**Problem statement**. Set the data down once more, exactly as it is written.
>>>
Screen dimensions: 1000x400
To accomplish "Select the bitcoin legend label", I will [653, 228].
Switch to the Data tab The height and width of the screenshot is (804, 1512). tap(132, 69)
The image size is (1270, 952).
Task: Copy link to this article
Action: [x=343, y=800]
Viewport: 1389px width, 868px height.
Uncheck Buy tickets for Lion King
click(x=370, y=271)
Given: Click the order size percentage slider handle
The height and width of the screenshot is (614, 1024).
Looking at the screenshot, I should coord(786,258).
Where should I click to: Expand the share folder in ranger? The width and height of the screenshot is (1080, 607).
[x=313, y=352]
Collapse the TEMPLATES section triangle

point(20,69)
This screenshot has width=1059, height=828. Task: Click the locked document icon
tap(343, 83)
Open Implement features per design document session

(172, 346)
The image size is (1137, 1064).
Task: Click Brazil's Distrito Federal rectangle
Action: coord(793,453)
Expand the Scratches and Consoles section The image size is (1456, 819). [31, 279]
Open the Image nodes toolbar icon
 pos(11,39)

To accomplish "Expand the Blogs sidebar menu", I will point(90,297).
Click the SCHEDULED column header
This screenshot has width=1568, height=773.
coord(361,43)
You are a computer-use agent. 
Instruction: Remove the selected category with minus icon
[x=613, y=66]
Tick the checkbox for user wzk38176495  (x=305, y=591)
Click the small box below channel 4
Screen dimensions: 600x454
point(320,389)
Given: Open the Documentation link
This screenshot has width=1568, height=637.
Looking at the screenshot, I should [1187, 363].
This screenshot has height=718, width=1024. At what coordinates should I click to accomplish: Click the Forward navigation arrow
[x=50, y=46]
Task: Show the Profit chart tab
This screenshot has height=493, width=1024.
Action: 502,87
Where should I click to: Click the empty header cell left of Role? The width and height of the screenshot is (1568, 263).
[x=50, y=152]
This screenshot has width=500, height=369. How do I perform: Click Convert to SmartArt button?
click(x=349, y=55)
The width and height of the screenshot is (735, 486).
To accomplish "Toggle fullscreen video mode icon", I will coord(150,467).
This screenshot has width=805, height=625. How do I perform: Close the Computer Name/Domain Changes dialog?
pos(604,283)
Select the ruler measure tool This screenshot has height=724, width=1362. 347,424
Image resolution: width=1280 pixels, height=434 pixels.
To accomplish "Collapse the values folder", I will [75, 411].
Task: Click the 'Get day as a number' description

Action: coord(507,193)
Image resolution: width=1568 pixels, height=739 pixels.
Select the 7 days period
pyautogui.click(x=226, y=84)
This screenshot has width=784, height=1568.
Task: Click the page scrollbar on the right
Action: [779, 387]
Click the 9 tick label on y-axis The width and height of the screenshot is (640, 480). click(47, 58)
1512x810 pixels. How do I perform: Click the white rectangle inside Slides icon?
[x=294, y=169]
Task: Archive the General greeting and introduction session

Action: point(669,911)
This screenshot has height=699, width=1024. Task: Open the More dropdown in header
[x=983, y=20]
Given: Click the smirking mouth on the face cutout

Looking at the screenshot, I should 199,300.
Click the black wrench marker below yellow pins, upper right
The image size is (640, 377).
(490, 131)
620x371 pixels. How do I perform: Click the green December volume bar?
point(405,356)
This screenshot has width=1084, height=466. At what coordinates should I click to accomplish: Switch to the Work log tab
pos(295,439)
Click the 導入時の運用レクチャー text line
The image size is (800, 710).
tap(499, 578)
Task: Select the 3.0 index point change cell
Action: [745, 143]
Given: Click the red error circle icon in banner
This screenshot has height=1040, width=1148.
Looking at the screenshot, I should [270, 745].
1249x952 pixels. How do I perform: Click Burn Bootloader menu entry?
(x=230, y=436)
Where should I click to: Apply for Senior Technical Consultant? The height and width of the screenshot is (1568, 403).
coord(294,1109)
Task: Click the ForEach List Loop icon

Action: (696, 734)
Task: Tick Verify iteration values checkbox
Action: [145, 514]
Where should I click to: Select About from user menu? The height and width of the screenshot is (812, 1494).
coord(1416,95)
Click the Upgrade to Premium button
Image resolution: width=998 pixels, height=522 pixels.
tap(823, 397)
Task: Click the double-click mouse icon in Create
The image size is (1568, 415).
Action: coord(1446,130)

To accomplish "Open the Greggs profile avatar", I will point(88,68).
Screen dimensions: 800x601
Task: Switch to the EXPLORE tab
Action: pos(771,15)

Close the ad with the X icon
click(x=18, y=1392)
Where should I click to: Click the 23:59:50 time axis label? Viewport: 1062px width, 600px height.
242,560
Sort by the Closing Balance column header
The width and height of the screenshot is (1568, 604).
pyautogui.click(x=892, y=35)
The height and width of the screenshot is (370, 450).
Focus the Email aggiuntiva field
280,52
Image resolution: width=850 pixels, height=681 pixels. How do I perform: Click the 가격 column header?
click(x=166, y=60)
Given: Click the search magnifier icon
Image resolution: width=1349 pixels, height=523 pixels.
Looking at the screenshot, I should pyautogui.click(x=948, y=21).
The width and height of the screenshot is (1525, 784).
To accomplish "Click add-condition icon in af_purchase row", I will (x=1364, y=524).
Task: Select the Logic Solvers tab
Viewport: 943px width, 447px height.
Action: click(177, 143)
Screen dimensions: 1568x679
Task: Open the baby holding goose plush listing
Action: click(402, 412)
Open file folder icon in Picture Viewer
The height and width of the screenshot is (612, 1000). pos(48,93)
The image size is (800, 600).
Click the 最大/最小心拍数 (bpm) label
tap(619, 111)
<<<
**Written answer**.
Screen dimensions: 1000x400
To accomplish "Select the bitcoin legend label", I will [653, 228].
Switch to the Data tab The height and width of the screenshot is (804, 1512). tap(132, 69)
The image size is (1270, 952).
Task: Copy link to this article
Action: [x=343, y=800]
Viewport: 1389px width, 868px height.
Uncheck Buy tickets for Lion King
click(x=370, y=271)
Given: Click the order size percentage slider handle
The height and width of the screenshot is (614, 1024).
Looking at the screenshot, I should coord(786,258).
Where should I click to: Expand the share folder in ranger? The width and height of the screenshot is (1080, 607).
[x=313, y=352]
Collapse the TEMPLATES section triangle

point(20,69)
This screenshot has width=1059, height=828. Task: Click the locked document icon
tap(343, 83)
Open Implement features per design document session

(172, 346)
The image size is (1137, 1064).
Task: Click Brazil's Distrito Federal rectangle
Action: coord(793,453)
Expand the Scratches and Consoles section The image size is (1456, 819). [31, 279]
Open the Image nodes toolbar icon
 pos(11,39)

To accomplish "Expand the Blogs sidebar menu", I will point(90,297).
Click the SCHEDULED column header
This screenshot has width=1568, height=773.
coord(361,43)
You are a computer-use agent. 
Instruction: Remove the selected category with minus icon
[x=613, y=66]
Tick the checkbox for user wzk38176495  (x=305, y=591)
Click the small box below channel 4
Screen dimensions: 600x454
point(320,389)
Given: Open the Documentation link
This screenshot has width=1568, height=637.
Looking at the screenshot, I should [1187, 363].
This screenshot has height=718, width=1024. At what coordinates should I click to accomplish: Click the Forward navigation arrow
[x=50, y=46]
Task: Show the Profit chart tab
This screenshot has height=493, width=1024.
Action: 502,87
Where should I click to: Click the empty header cell left of Role? The width and height of the screenshot is (1568, 263).
[x=50, y=152]
This screenshot has width=500, height=369. How do I perform: Click Convert to SmartArt button?
click(x=349, y=55)
The width and height of the screenshot is (735, 486).
To accomplish "Toggle fullscreen video mode icon", I will coord(150,467).
This screenshot has width=805, height=625. How do I perform: Close the Computer Name/Domain Changes dialog?
pos(604,283)
Select the ruler measure tool This screenshot has height=724, width=1362. 347,424
Image resolution: width=1280 pixels, height=434 pixels.
To accomplish "Collapse the values folder", I will [75, 411].
Task: Click the 'Get day as a number' description

Action: coord(507,193)
Image resolution: width=1568 pixels, height=739 pixels.
Select the 7 days period
pyautogui.click(x=226, y=84)
This screenshot has width=784, height=1568.
Task: Click the page scrollbar on the right
Action: [779, 387]
Click the 9 tick label on y-axis The width and height of the screenshot is (640, 480). click(47, 58)
1512x810 pixels. How do I perform: Click the white rectangle inside Slides icon?
[x=294, y=169]
Task: Archive the General greeting and introduction session

Action: point(669,911)
This screenshot has height=699, width=1024. Task: Open the More dropdown in header
[x=983, y=20]
Given: Click the smirking mouth on the face cutout

Looking at the screenshot, I should 199,300.
Click the black wrench marker below yellow pins, upper right
The image size is (640, 377).
(490, 131)
620x371 pixels. How do I perform: Click the green December volume bar?
point(405,356)
This screenshot has width=1084, height=466. At what coordinates should I click to accomplish: Switch to the Work log tab
pos(295,439)
Click the 導入時の運用レクチャー text line
The image size is (800, 710).
tap(499, 578)
Task: Select the 3.0 index point change cell
Action: [745, 143]
Given: Click the red error circle icon in banner
This screenshot has height=1040, width=1148.
Looking at the screenshot, I should [270, 745].
1249x952 pixels. How do I perform: Click Burn Bootloader menu entry?
(x=230, y=436)
Where should I click to: Apply for Senior Technical Consultant? The height and width of the screenshot is (1568, 403).
coord(294,1109)
Task: Click the ForEach List Loop icon

Action: (696, 734)
Task: Tick Verify iteration values checkbox
Action: [145, 514]
Where should I click to: Select About from user menu? The height and width of the screenshot is (812, 1494).
coord(1416,95)
Click the Upgrade to Premium button
Image resolution: width=998 pixels, height=522 pixels.
tap(823, 397)
Task: Click the double-click mouse icon in Create
The image size is (1568, 415).
Action: coord(1446,130)

To accomplish "Open the Greggs profile avatar", I will point(88,68).
Screen dimensions: 800x601
Task: Switch to the EXPLORE tab
Action: pos(771,15)

Close the ad with the X icon
click(x=18, y=1392)
Where should I click to: Click the 23:59:50 time axis label? Viewport: 1062px width, 600px height.
242,560
Sort by the Closing Balance column header
The width and height of the screenshot is (1568, 604).
pyautogui.click(x=892, y=35)
The height and width of the screenshot is (370, 450).
Focus the Email aggiuntiva field
280,52
Image resolution: width=850 pixels, height=681 pixels. How do I perform: Click the 가격 column header?
click(x=166, y=60)
Given: Click the search magnifier icon
Image resolution: width=1349 pixels, height=523 pixels.
Looking at the screenshot, I should pyautogui.click(x=948, y=21).
The width and height of the screenshot is (1525, 784).
To accomplish "Click add-condition icon in af_purchase row", I will (x=1364, y=524).
Task: Select the Logic Solvers tab
Viewport: 943px width, 447px height.
Action: click(177, 143)
Screen dimensions: 1568x679
Task: Open the baby holding goose plush listing
Action: click(402, 412)
Open file folder icon in Picture Viewer
The height and width of the screenshot is (612, 1000). pos(48,93)
The image size is (800, 600).
Click the 最大/最小心拍数 (bpm) label
tap(619, 111)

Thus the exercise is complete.